** Start GIVEN RECORDS **

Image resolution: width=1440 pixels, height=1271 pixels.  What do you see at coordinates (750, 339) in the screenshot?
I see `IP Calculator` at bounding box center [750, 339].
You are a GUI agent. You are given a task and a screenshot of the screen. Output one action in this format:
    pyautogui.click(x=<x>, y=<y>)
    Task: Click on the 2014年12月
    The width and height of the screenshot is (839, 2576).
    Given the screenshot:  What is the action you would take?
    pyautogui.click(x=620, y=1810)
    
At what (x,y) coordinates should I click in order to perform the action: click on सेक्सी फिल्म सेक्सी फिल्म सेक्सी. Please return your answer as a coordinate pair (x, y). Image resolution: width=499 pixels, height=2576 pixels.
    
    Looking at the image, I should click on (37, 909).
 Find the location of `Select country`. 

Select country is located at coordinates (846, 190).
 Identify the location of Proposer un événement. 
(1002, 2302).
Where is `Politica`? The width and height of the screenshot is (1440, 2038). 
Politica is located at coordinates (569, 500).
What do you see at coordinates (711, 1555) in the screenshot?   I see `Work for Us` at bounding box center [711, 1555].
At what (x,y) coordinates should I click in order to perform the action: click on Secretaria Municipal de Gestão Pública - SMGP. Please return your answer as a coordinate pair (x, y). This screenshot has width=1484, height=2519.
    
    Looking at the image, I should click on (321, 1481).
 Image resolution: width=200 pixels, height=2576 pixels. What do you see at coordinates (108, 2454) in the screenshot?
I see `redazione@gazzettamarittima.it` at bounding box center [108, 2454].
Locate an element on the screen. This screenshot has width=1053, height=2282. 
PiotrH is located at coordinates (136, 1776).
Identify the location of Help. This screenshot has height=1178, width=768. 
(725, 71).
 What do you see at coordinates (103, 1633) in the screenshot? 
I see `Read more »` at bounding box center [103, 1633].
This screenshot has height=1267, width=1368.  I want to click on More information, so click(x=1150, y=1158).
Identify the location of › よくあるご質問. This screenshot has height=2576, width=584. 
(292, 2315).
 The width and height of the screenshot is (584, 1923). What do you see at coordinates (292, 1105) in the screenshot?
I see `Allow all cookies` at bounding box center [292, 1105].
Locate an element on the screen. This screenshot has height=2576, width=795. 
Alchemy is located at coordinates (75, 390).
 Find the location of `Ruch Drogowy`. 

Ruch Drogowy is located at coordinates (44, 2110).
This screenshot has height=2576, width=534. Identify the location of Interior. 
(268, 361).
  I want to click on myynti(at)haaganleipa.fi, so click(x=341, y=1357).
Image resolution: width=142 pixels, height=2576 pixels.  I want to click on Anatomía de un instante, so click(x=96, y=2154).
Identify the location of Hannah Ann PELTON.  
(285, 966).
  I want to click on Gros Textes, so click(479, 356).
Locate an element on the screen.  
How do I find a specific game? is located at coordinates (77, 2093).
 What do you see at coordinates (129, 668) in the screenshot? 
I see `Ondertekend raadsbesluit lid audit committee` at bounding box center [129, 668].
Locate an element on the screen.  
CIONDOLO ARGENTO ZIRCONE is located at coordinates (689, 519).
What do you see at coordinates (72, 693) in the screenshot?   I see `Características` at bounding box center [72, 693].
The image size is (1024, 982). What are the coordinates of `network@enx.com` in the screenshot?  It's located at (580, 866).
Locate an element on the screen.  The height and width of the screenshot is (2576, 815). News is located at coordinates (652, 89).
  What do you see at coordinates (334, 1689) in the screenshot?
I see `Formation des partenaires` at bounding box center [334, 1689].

** End GIVEN RECORDS **

** GIVEN PROBLEM **
Which lines of the records contain the string "Select"? Pull out each of them and copy it in full.

** EXERCISE RESULT **
 Find the location of `Select country`. 
Select country is located at coordinates (846, 190).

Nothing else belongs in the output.